-- Opening Marker --

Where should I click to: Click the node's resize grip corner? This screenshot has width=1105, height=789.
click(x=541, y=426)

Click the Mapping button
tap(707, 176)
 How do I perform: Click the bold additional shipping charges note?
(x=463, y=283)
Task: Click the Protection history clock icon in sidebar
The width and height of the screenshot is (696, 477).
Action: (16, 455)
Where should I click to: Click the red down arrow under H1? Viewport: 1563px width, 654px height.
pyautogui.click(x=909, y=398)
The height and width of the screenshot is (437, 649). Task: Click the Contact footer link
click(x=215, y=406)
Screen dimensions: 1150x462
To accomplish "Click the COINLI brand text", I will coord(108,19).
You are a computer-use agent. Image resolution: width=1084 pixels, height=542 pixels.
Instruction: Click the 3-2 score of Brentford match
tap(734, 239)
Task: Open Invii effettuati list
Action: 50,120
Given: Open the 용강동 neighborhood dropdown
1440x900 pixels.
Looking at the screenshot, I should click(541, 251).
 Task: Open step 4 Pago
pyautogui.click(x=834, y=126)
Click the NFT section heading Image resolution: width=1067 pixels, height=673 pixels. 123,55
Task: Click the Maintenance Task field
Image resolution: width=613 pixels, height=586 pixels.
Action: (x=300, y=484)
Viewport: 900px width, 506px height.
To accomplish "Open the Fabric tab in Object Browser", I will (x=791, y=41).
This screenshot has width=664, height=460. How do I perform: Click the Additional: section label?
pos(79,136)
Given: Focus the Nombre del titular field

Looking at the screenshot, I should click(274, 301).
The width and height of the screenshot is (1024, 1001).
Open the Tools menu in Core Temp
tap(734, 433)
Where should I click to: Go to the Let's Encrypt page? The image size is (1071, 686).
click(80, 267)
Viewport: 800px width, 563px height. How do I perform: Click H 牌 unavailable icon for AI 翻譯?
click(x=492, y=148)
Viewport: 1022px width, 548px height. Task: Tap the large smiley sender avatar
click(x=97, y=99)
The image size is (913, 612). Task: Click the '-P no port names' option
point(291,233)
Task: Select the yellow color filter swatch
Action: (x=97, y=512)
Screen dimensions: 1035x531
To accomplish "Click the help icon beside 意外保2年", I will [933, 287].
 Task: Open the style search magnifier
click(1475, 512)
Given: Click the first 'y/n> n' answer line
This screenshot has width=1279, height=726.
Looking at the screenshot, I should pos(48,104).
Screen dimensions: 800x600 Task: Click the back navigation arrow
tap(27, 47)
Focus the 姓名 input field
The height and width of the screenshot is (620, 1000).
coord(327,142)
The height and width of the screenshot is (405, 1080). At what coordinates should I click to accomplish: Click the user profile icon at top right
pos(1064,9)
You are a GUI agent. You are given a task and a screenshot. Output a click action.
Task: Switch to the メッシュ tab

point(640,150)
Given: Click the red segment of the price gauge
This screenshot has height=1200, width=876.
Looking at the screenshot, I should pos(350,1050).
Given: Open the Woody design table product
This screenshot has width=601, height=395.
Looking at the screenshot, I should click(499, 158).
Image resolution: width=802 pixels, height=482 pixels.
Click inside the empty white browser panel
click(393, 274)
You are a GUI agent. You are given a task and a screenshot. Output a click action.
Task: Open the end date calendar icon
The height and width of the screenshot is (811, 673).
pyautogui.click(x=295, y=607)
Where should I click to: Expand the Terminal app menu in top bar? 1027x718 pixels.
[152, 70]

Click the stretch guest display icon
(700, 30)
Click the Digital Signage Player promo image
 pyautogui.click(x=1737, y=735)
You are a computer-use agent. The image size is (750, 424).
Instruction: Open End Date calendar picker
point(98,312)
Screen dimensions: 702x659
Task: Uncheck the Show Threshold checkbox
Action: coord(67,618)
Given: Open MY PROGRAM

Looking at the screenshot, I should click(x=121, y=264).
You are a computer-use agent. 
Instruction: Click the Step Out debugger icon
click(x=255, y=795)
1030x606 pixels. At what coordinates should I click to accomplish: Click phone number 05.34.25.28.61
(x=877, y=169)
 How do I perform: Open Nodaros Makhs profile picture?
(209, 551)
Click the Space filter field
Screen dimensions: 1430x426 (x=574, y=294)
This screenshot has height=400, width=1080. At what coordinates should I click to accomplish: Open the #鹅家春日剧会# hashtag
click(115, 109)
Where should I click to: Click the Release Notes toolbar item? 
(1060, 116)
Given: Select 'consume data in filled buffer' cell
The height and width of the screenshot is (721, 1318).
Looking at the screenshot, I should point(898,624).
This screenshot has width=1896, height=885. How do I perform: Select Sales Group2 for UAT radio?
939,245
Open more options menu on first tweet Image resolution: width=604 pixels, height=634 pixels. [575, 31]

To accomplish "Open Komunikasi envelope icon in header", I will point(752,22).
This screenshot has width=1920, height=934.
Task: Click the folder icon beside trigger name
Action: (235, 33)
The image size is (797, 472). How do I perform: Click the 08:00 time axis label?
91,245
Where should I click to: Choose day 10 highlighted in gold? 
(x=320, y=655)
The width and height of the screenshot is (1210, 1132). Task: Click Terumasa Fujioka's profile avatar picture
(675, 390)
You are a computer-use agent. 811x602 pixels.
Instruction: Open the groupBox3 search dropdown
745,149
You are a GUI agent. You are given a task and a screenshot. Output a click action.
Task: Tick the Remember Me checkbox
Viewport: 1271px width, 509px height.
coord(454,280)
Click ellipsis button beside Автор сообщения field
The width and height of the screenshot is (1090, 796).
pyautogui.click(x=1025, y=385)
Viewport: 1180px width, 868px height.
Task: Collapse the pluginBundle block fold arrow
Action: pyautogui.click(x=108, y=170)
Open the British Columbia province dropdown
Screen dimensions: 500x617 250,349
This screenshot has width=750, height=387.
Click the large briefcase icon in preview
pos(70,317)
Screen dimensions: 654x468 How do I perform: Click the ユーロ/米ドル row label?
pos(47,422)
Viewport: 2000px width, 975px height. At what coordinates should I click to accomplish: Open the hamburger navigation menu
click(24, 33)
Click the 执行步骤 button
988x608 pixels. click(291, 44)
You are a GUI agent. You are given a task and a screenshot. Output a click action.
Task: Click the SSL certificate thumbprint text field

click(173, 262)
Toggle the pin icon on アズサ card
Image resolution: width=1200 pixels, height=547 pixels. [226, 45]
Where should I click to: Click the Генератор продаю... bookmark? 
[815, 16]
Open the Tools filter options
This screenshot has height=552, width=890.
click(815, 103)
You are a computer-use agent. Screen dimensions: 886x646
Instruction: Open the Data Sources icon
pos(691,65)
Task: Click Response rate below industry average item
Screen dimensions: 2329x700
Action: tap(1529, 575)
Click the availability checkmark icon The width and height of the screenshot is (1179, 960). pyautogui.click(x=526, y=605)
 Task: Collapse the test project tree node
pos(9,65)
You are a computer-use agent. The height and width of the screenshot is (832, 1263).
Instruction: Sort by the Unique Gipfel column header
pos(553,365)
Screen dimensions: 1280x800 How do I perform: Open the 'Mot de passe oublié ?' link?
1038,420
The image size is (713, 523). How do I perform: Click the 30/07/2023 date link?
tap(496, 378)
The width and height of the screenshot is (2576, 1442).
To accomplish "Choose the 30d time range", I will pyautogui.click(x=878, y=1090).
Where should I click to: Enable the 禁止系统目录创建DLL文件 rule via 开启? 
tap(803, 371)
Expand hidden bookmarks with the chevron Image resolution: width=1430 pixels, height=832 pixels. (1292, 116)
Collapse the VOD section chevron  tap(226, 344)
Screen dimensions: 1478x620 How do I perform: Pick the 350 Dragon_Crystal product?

-- Closing Marker --

→ Work instructions
Could you copy out every line in the material above that contains the string "options"?

→ Answer box
Open more options menu on first tweet Image resolution: width=604 pixels, height=634 pixels. [575, 31]
Open the Tools filter options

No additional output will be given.